El viaje enfila su recta final y seguimos
sin dominar el crucial asunto de las
propinas, deficiencia especialmente peligrosa al tomar un taxi. Por más que te
empeñes nunca acertarás y será difícil evitar torvas miradas de desaprobación o
directamente de desdén mientras pronuncian su inapelable cifra redonda. Otrosí, en los taxis conviene evitar sentarse al lado del conductor porque
el aire acondicionado lo convierte en un igloo,
ambiente poco adecuado para el diplomado en estornudos extemporáneos y no te va
dar conversación, a lo sumo, algún gruñido.

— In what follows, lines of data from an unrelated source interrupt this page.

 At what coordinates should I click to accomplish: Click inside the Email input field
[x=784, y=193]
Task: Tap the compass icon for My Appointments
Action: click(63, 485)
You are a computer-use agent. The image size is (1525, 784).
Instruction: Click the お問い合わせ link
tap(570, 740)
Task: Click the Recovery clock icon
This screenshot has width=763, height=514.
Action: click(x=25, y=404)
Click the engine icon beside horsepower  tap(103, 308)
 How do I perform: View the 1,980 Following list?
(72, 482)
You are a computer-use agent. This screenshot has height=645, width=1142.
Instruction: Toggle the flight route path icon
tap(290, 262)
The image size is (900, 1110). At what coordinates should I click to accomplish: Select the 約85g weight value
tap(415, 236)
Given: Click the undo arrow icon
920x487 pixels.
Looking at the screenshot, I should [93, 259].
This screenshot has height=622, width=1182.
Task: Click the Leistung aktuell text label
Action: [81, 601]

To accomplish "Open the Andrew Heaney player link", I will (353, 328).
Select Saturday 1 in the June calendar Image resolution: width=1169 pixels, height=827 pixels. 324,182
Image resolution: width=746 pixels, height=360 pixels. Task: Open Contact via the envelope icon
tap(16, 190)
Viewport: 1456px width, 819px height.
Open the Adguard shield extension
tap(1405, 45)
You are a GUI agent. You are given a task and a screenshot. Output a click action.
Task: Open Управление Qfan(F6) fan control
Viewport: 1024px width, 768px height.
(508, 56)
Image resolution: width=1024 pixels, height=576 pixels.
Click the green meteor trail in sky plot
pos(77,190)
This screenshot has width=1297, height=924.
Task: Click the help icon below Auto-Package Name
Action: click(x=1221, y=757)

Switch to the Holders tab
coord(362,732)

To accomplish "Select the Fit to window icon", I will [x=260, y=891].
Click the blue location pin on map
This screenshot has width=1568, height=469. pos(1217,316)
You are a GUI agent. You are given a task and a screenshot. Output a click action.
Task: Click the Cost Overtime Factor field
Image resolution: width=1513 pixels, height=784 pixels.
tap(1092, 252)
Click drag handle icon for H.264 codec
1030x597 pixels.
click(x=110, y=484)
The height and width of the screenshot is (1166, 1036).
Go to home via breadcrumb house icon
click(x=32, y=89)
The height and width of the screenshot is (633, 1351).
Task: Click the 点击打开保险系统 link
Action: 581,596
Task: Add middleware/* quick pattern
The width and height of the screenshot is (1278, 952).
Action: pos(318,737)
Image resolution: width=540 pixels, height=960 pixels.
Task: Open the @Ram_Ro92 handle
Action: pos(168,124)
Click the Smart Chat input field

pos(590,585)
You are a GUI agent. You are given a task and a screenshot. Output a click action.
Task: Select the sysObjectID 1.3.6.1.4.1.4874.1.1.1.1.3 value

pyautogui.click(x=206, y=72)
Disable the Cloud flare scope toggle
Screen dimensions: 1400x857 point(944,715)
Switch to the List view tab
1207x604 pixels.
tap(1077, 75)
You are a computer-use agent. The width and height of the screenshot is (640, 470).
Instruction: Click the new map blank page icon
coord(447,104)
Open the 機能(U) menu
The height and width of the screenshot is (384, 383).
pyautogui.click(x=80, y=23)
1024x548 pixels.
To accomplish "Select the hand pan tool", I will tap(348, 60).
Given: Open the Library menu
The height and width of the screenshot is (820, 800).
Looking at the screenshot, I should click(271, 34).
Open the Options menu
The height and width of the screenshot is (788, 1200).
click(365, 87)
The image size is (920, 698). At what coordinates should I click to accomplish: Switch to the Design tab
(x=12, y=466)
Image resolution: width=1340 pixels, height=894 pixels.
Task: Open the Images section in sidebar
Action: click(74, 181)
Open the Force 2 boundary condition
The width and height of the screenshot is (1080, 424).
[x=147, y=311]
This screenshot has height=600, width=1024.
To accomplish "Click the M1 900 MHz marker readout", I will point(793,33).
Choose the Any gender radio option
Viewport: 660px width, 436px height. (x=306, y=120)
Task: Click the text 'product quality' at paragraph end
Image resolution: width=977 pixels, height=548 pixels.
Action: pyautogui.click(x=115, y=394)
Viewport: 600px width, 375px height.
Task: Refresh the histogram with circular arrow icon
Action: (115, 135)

Terminamos viaje acudiendo, ¡cómo
no!, a Times Square para ver un musical, “Motown” en este caso, un vibrante
paseo por la música soul que se queda
en un biopic de la enorme figura de
Diana Ross y sus Supremes… A la
salida, perpleja constatación de la metáfora del Mercado en los aledaños de
Times Square: edificios convertidos en anuncio luminoso en un abigarrado
mosaico de luces y sonidos, inmensas riadas de gente hablando a solas,
conectadas a sus aparatitos, tecleando compulsivamente mientras caminan.
Publicidad omnipresente, congéneres interconectados cibernéticamente con la
vana ilusión de no estar solos, ruido… Y la furia de los marginados del sistema
que aletean en los márgenes… ¿Hasta cuándo?
Algun
dia les mosques agafaran les arañas i les ofegaran en les seves pròpies xarxes.
Cierro el libro de Ponç y bajo a
esperar a que nos vengan a recoger. Lamentablemente aún no han empezado a desfilar las chicas.
Para consolarme, mientras espero reabro el
“Rastre blau de les formigues”:
L’edat no apaga passions, només les
impossibilita…
Luego vienen los retrasos, la noche toledana en el avión, la pérdida del
enlace a Menorca, el jet lag y la
laboriosa puesta al día (sobre todo por
los periódicos atrasados)… Pero importa poco, hemos regresado y ahora viene lo
mejor, rememorar el viaje en la comodidad y seguridad del hogar, poner en orden
las notas del viaje, repasar las fotos que han hecho otros (soy también
alérgico a observar el mundo a través de una ventanuca). Y es que como diría Fernando Savater, más que
viajeros, los burguesitos somos grandes regresadores.